→ **INSTRUCTIONS FOR THE TASK**: From the line that contains "This screenshot has width=366, height=754." down to the final line of the listing below, set down every line exactly, both ends included, and drop the pictures.

========

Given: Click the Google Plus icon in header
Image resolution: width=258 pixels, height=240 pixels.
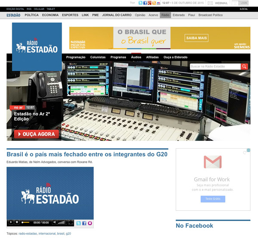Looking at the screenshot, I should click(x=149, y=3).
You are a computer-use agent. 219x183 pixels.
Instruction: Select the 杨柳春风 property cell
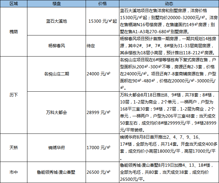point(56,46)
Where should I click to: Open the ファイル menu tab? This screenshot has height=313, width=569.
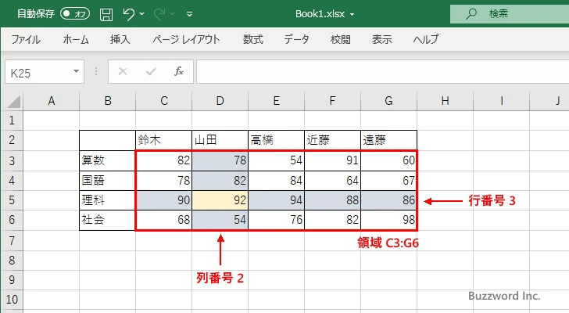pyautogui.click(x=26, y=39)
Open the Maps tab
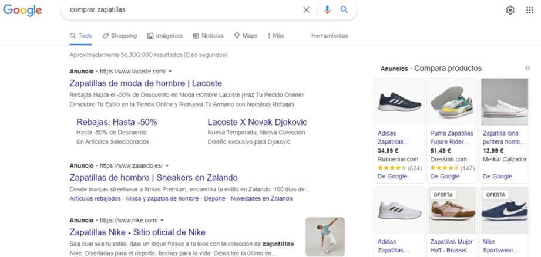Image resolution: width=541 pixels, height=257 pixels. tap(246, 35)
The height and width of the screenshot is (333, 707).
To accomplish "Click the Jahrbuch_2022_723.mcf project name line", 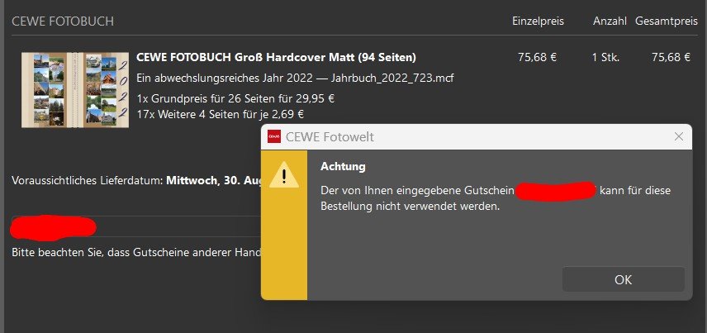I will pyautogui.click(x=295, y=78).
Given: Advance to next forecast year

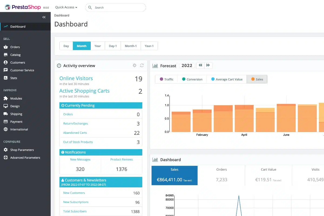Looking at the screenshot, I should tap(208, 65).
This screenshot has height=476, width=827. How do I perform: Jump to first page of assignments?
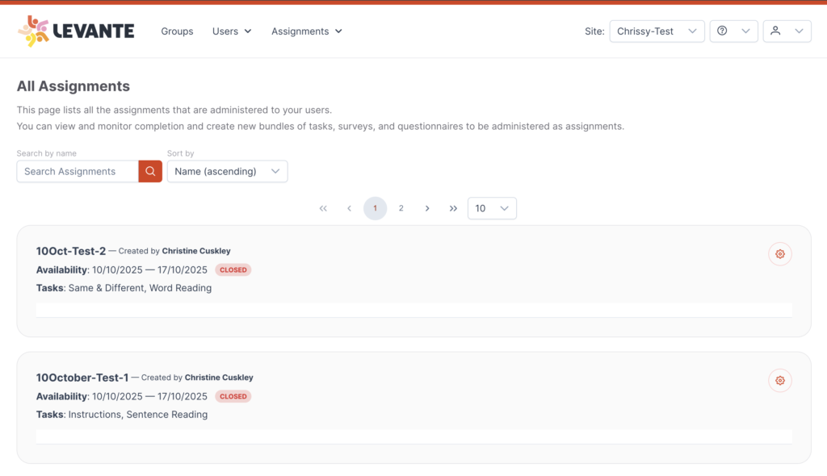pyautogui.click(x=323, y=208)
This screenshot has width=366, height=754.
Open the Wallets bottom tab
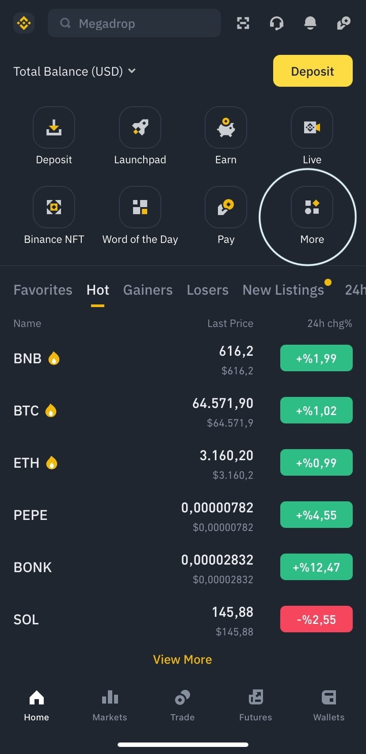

========

→ **REPLY TO THE EXERCISE**:
This screenshot has width=366, height=754.
Open the Wallets bottom tab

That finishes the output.